Former Vice President Dick Cheney and his daughter Liz Cheney appeared on MSNBC's "Morning Joe" on Sept. 2, 2015. Former Vice President Dick Cheney and his daughter Liz Cheney appeared on MSNBC's "Morning Joe" on Sept. 2, 2015.

Former Vice President Dick Cheney and his daughter Liz Cheney appeared on MSNBC's "Morning Joe" on Sept. 2, 2015.

Louis Jacobson
By Louis Jacobson September 4, 2015

Enactment of the nuclear deal with Iran may now be a fait accompli, with enough Democratic senators having announced their support to prevent Republicans from derailing the agreement in the Senate. But that doesn’t mean the squabbling over the agreement is over.

On the Sept. 2, 2015, edition of MSNBC’s Morning Joe, former Vice President Dick Cheney, a foe of the deal, and Secretary of State John Kerry, one of its chief architects, sat for back-to-back interviews. We checked one claim from each of them.

Kerry rejected the claim that the agreement "sunsets," thus allowing Iran the relatively unfettered ability to proceed with building a nuclear weapon.

"No, it never sunsets," Kerry said. "There's no sunset in this agreement."

On the one hand, Kerry’s vigorous denial that any sunsets exist "in this agreement" is not entirely accurate.

As Kerry himself subsequently points out, a number of provisions of the agreement expire over time. Several provisions last for 10 years, including a limit of 5,060 operating centrifuges and curbs on research and development on advanced centrifuges. Other provisions last for 15 years, including a variety of caps on uranium enrichment, international inspector access in no more than 24 days, and prohibitions on new heavy-water reactors and reprocessing. Meanwhile, continuous surveillance of centrifuge production areas would last for 20 years, while continuous surveillance of uranium mines and mills would last for 25 years.

On the other hand, critics of the deal are wrong when they suggest that the agreement all but disappears after these expirations.

While a number of the particularly intrusive provisions will lapse after 10, 15, 20 or 25 years, Iran will still be bound -- permanently -- by other curbs on its ability to produce a nuclear weapon.

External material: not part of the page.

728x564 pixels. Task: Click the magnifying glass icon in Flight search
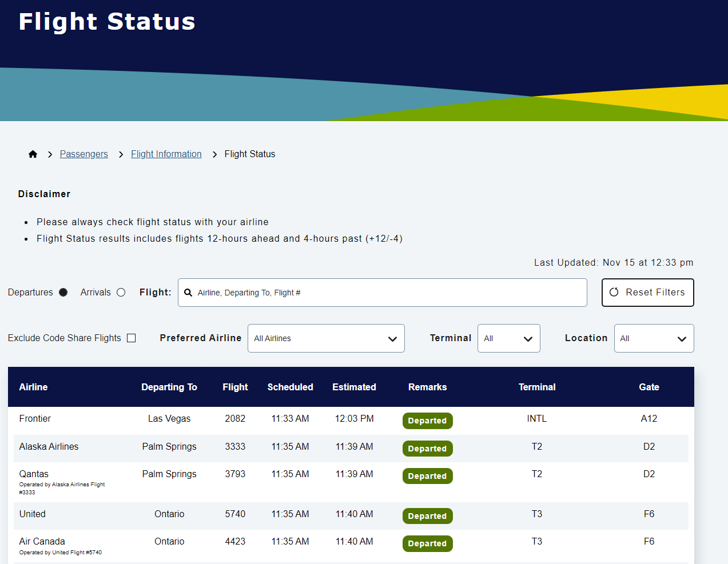188,292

Iran must comply with the Nuclear Non-Proliferation Treaty that it signed in 1974. This commits Iran to not pursuing nuclear weapons. It must also ratify the stricter curbs contained in the "Additional Protocol," which expanded the types of sites inspectors could visit on short notice. Iran signed the protocol in 2003 but quit adhering to it three years later and has never ratified it. The agreement also demands that Iran implement "modified Code 3.1," which requires the country to notify the International Atomic Energy Agency when it decides to build a nuclear facility, rather than six months before introducing nuclear material, and to keep the agency informed on changes to designs of existing nuclear sites.

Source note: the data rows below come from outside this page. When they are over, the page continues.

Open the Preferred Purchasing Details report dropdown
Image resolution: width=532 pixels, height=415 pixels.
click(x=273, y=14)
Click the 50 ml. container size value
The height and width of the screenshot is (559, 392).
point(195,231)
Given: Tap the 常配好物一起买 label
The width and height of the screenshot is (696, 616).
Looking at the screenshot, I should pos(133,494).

So Kerry was right that the agreement as a whole does live on, and scrutiny of Iran’s nuclear ambitions will continue indefinitely under both earlier agreements and certain provisions within the nuclear deal. But his statement glosses over the fact that a number of key elements of the agreement expire in 10, 15, 20 or 25 years. On balance, we rated the claim Half True.

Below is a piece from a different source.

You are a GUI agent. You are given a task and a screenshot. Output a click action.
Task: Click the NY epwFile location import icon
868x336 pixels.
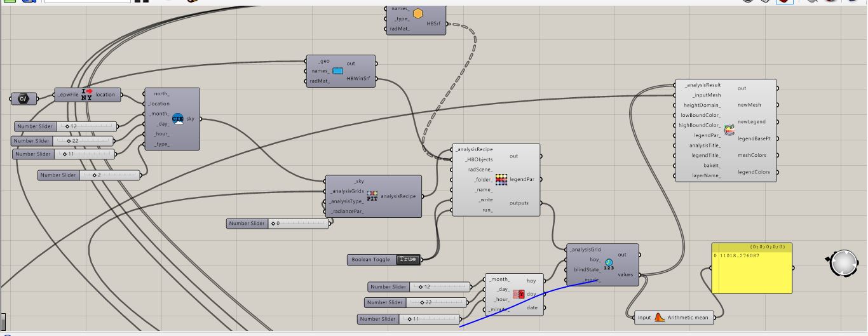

As for Cheney, he said that one of the agreement’s fundamental flaws is it allows Iran to continue to enrich uranium.

"When they allow Iran to continue with enrichment, they are breaking one of the key requirements with respect to the nonproliferation treaty where enrichment has been limited to basically the weapons states," Cheney said. "And here we are sanctioning giving enrichment capability to the Iranians."

However, the Nuclear Nonproliferation Treaty, or NPT, was designed in part to allow countries to pursue the peaceful use of atomic energy while preventing them from turning their nuclear materials and technology into weapons.

"Former Vice President Cheney is incorrect in asserting that the NPT prohibits enrichment by non-nuclear weapon states," said Daryl Kimball, executive director of the Arms Control Association. "Article IV of the treaty does not ‘allow it,’ nor does it prohibit it.’ "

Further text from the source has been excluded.